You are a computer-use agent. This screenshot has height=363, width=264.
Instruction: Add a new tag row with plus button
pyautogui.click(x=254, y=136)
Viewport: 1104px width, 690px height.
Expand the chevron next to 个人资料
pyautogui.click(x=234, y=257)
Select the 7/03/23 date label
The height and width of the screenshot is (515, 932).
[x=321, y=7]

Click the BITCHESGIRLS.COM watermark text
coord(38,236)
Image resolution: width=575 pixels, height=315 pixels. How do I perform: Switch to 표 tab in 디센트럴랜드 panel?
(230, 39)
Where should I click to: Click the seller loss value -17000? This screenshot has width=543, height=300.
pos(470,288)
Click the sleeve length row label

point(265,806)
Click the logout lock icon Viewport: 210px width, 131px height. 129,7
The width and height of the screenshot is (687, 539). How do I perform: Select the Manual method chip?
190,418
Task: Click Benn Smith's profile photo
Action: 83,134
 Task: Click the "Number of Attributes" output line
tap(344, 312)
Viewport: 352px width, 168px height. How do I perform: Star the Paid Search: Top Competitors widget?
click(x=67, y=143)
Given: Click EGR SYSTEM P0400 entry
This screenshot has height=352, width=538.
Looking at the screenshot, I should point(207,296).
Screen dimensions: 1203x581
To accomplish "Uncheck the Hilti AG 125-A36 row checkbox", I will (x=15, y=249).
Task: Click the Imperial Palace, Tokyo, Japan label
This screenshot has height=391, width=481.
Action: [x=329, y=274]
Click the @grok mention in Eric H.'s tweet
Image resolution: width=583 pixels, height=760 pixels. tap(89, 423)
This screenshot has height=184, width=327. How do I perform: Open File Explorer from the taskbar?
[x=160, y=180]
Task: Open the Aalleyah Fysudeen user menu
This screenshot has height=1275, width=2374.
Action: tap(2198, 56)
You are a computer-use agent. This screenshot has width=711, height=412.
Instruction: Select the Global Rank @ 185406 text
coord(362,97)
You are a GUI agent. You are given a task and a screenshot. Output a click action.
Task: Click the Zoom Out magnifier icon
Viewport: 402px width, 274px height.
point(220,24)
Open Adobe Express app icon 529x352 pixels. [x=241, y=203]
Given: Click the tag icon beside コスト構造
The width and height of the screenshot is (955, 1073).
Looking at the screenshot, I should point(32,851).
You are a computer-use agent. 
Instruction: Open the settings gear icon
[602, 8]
──────
WHAT IS EXPECTED: Reproduce the material word for word, beginning with its first line and ending after the line that contains "tap(344, 312)".

TASK RESULT:
You are a computer-use agent. This screenshot has height=363, width=264.
Instruction: Add a new tag row with plus button
pyautogui.click(x=254, y=136)
Viewport: 1104px width, 690px height.
Expand the chevron next to 个人资料
pyautogui.click(x=234, y=257)
Select the 7/03/23 date label
The height and width of the screenshot is (515, 932).
[x=321, y=7]

Click the BITCHESGIRLS.COM watermark text
coord(38,236)
Image resolution: width=575 pixels, height=315 pixels. How do I perform: Switch to 표 tab in 디센트럴랜드 panel?
(230, 39)
Where should I click to: Click the seller loss value -17000? This screenshot has width=543, height=300.
pos(470,288)
Click the sleeve length row label

point(265,806)
Click the logout lock icon Viewport: 210px width, 131px height. 129,7
The width and height of the screenshot is (687, 539). How do I perform: Select the Manual method chip?
190,418
Task: Click Benn Smith's profile photo
Action: 83,134
 Task: Click the "Number of Attributes" output line
tap(344, 312)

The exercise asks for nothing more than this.